[Item position entries]
# # # #
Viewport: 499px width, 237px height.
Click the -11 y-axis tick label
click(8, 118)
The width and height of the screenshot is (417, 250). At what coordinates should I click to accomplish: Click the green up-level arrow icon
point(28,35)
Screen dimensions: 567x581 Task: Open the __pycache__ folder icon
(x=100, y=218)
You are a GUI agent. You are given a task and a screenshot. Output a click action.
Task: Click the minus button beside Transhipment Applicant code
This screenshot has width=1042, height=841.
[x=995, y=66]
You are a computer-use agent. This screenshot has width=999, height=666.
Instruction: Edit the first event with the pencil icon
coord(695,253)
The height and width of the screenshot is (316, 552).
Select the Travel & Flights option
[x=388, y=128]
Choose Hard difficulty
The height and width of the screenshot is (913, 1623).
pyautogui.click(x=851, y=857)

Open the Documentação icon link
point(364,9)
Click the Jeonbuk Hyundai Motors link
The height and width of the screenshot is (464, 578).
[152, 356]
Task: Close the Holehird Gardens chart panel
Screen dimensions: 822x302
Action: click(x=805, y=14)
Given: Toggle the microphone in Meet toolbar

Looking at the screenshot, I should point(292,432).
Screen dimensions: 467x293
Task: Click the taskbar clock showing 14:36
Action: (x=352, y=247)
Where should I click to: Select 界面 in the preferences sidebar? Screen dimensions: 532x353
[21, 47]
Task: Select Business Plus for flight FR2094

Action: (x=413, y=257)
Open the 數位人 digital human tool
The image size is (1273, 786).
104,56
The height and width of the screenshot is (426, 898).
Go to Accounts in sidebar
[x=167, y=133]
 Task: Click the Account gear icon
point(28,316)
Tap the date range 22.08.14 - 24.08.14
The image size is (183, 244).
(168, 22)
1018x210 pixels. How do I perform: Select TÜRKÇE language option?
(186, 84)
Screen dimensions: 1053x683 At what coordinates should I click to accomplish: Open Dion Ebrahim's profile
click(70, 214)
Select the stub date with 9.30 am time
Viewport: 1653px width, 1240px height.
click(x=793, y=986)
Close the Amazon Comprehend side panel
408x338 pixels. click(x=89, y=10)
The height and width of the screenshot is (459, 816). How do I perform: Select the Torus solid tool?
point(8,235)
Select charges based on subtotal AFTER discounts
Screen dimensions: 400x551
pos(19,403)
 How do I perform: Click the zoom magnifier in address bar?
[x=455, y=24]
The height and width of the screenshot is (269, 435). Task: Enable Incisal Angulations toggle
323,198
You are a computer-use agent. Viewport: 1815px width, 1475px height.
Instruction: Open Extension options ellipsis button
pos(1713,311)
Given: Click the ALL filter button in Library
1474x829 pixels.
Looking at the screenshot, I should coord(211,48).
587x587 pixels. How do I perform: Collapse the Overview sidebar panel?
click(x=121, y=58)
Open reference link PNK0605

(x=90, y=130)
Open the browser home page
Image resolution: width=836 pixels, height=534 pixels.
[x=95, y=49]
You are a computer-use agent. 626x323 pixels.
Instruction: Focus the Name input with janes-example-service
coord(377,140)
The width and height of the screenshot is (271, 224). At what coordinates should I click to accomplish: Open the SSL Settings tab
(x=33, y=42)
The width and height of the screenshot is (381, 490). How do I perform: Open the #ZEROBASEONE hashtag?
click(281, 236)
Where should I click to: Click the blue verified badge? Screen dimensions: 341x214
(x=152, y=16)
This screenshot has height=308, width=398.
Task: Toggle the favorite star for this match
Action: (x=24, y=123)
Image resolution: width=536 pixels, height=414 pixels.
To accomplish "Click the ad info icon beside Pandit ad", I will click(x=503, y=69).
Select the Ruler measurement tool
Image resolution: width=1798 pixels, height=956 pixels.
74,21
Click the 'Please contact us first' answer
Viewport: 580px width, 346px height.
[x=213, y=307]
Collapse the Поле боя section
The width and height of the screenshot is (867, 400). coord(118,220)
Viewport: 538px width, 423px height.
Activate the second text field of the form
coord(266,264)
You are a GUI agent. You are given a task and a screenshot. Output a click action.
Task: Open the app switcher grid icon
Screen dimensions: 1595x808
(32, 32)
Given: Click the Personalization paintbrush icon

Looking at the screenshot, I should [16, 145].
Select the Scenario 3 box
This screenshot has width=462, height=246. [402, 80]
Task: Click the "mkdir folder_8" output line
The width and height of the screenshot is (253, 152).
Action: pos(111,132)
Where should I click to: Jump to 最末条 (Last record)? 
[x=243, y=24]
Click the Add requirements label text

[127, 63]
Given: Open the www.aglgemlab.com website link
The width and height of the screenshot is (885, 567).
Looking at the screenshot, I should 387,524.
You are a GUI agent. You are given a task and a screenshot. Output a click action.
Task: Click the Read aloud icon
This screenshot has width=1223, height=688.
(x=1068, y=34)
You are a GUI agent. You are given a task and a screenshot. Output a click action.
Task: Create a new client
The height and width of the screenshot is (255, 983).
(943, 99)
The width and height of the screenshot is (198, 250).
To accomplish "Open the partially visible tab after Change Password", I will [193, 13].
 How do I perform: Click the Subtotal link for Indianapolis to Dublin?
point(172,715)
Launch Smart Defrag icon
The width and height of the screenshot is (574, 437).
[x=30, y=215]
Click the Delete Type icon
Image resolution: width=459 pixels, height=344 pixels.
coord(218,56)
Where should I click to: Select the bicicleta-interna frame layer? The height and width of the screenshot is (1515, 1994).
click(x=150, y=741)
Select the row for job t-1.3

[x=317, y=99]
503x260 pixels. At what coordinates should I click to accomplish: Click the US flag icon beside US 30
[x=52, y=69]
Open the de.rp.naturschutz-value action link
# # # #
— SHORT EXERCISE —
Pull out every line of the listing above that contains the word "with".

— CORRECT RESULT —
Instruction: Edit the first event with the pencil icon
Select the stub date with 9.30 am time
Instruction: Focus the Name input with janes-example-service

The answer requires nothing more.